Utah man creates record-breaking word search

Published: Thursday, Aug. 1 2013 5:05 a.m. MDT

For the past 10 years Mel Crow of American Fork has worked off and on to create the worlds largest word search, and in March it became officially recognized by the Guinness World Records. The full print is 10 feet wide and 15.5 feet long.

Courtesy of Mel Crow

AMERICAN FORK — For the past 10 years Mel Crow of American Fork has worked off and on to create the world’s largest word search, and in March it became officially recognized by the Guinness World Records.

The word search contains 5,500 words, including 51,000 letters arranged in 204 columns and 250 rows. The full print is 10 feet wide and 15.5 feet long. Crow has also included 200 secret words in the puzzle, including the names of his family members. Although Crow is passionate about his project, he had never planned to work on it for 10 years.

Crow first had the idea after completing a tiny word search one day when he was bored at work.

“I finished it and thought, ‘Well, that was pretty lame,’” Crow said. “I then thought, 'Well, what would happen if you had a word search that was so big, you could not look at the whole thing at the same time; you would have to literally turn your head, and when you did, it would cause you to lose the words?' It would be so big that it could be out of your field of view.

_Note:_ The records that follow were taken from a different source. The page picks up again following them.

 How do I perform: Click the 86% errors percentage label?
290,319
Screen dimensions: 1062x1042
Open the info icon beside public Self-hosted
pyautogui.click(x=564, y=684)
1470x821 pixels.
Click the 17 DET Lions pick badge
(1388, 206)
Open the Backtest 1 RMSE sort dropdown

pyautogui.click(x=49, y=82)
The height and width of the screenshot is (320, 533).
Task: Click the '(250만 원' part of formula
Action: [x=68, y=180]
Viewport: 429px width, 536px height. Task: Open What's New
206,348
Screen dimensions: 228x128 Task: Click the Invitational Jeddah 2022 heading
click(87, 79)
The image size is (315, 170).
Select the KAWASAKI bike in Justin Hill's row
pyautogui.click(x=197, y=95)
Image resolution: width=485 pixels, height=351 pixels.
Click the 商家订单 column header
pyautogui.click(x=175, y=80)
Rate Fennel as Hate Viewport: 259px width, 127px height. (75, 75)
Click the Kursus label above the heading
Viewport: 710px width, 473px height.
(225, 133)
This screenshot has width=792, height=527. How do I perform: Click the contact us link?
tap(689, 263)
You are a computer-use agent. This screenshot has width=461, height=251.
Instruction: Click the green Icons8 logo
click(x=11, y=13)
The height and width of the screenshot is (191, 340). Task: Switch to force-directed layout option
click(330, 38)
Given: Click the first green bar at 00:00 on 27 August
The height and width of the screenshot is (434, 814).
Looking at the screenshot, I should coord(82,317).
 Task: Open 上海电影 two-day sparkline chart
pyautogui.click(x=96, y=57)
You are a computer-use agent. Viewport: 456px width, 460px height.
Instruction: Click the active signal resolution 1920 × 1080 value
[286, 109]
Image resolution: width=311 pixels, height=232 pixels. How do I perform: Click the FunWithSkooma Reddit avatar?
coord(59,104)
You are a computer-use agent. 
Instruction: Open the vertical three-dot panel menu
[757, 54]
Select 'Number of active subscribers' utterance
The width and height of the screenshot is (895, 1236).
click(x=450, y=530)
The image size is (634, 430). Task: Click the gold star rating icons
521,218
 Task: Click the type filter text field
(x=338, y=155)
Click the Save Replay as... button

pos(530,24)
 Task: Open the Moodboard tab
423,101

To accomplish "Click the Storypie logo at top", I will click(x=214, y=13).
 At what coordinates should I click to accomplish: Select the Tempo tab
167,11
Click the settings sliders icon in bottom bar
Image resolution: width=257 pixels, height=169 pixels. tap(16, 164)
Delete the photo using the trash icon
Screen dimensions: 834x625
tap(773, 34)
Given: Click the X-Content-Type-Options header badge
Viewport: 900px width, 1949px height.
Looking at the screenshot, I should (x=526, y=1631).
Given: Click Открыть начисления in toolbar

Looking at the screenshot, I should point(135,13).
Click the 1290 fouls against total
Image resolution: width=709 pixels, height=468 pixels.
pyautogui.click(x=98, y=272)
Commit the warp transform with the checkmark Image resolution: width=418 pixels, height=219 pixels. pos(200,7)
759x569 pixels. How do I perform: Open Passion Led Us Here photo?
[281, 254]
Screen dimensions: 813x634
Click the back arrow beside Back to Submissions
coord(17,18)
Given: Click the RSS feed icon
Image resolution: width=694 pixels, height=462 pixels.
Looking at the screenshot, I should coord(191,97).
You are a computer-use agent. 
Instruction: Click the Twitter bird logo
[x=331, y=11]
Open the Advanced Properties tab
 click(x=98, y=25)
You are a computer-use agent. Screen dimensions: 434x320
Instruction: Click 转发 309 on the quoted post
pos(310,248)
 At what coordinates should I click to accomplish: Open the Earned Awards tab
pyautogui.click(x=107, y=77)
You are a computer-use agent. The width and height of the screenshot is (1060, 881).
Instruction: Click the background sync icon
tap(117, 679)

So I thought, ‘I wonder if I can make that?’”

During the time Crow was contemplating his next project, one of his nieces was fascinated by the Guinness World Records.

“Every time I went over there, she’d show them to me,” Crow said. “I thought, ‘I’d be the coolest uncle in the world if I could break a world record! And since I can’t do what Michael Phelps does, maybe I could do this.’ So I started putting it together, and it got bigger and bigger and bigger; it was just a really big project.”

In 2003 he officially started to create the search. Although he always wanted to finish, other important life events occurred along the way, such as marriage and the birth of his first child. But whenever he had the chance, Crow would go back to the word search.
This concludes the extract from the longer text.